In summary -- proof is in the shooting. Anneal that used brass, clean it up good and FL resize and tell us how it shoots. I am mostly a bolt gun shooter, so I could not tell you how to really reload for a AR-10 and tell if the brass is the problem in an accuracy matter. Seems to me the inherent reduction in accuracy with the autoloader makes quibbling about brass less of an issue -- but maybe some of you can get to 0.5 MOA with your guns???
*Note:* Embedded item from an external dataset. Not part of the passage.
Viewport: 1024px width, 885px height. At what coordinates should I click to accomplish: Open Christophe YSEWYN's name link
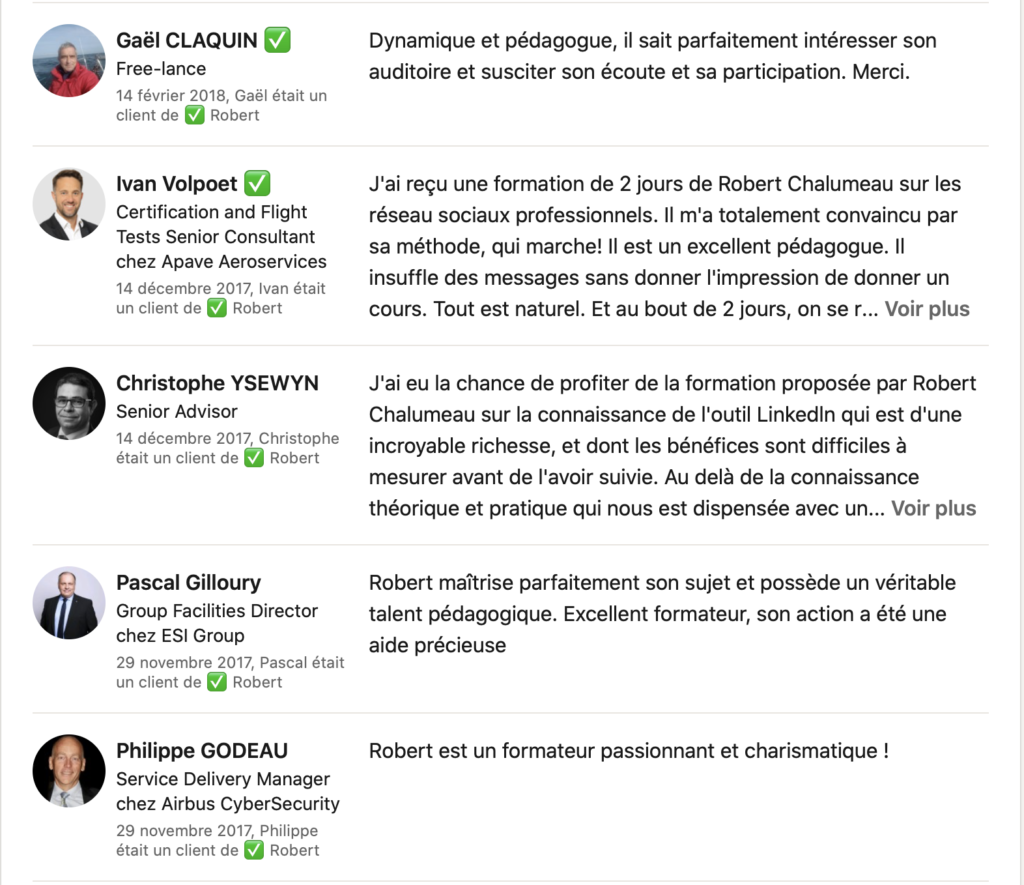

Do I KNOW that some brass is better than others. Oh heck yes. But weight variation seems to dimm in terms of the way to check that. I think crappy brass has poor quality control of the brass metal itself and poor quality control of neck thickness. If you have variation of either, no amount of annealing with even the very best annealer will fix the issue. Neck turning is just a pain -- and with an autoloader, you shoot more by definition. Not an option. And if there is variation in the brass itself, I mean the composition of the metal, you obviously cannot fix that. That is why we discuss brass being "too hard" or "too soft" -- but what if a crappy manufacturer has hard and soft all mixed in?
 
5.8 gr variance on a case that weighs 190 gr is right at 3% -- But brass is much much heavier than powder, around 10 fold, so the powder capacity variation is more like 0.3% Lets say a ball park 7-08 load has 40 grains of powder. 40 x .003 = 0.12 gr. You think that much variation in powder will matter in an AR-10?

I've had lots of Lapua brass have several (3-5) gr variation too. I read somewhere that most of the variation in weight is in the base -- the extraction groove. So actual case capacity is less related to weight that I used to think.
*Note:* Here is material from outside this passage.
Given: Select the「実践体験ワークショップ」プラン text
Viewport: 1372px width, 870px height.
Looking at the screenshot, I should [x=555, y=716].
In summary -- proof is in the shooting. Anneal that used brass, clean it up good and FL resize and tell us how it shoots. I am mostly a bolt gun shooter, so I could not tell you how to really reload for a AR-10 and tell if the brass is the problem in an accuracy matter. Seems to me the inherent reduction in accuracy with the autoloader makes quibbling about brass less of an issue -- but maybe some of you can get to 0.5 MOA with your guns???
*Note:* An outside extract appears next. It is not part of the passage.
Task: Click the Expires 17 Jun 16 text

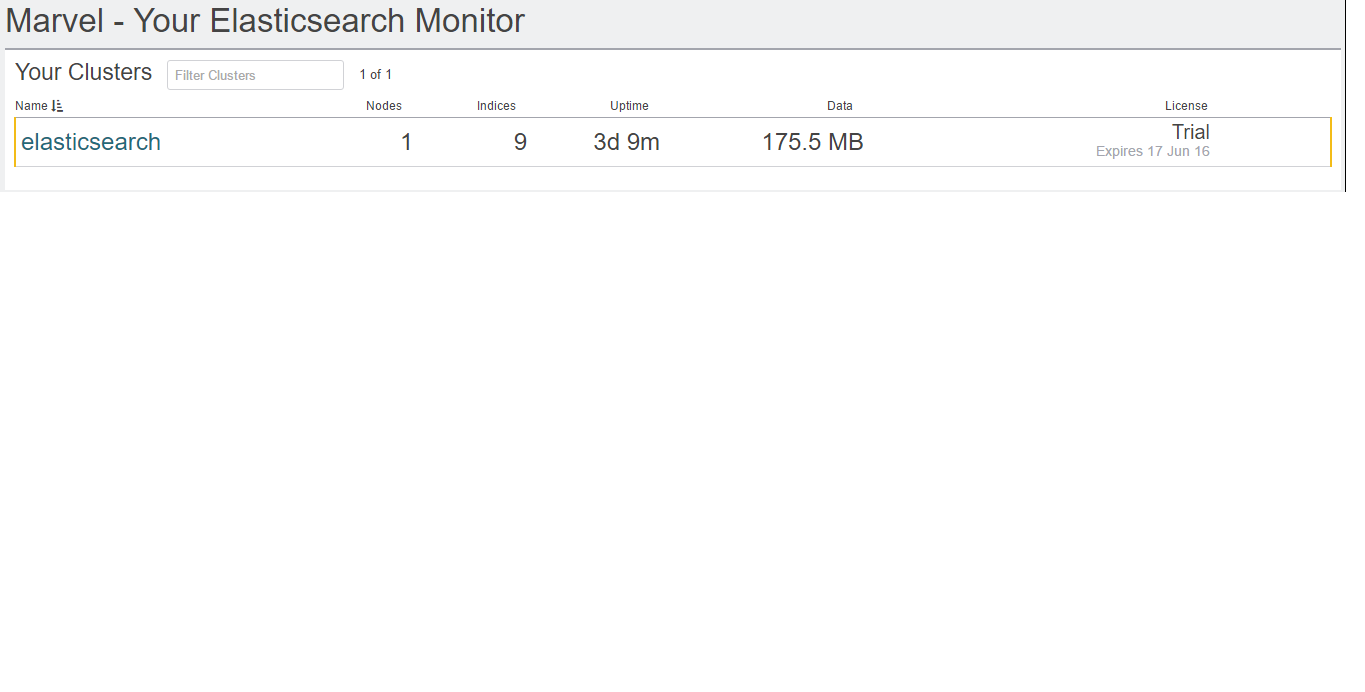Action: click(x=1153, y=152)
Do I KNOW that some brass is better than others. Oh heck yes. But weight variation seems to dimm in terms of the way to check that. I think crappy brass has poor quality control of the brass metal itself and poor quality control of neck thickness. If you have variation of either, no amount of annealing with even the very best annealer will fix the issue. Neck turning is just a pain -- and with an autoloader, you shoot more by definition. Not an option. And if there is variation in the brass itself, I mean the composition of the metal, you obviously cannot fix that. That is why we discuss brass being "too hard" or "too soft" -- but what if a crappy manufacturer has hard and soft all mixed in?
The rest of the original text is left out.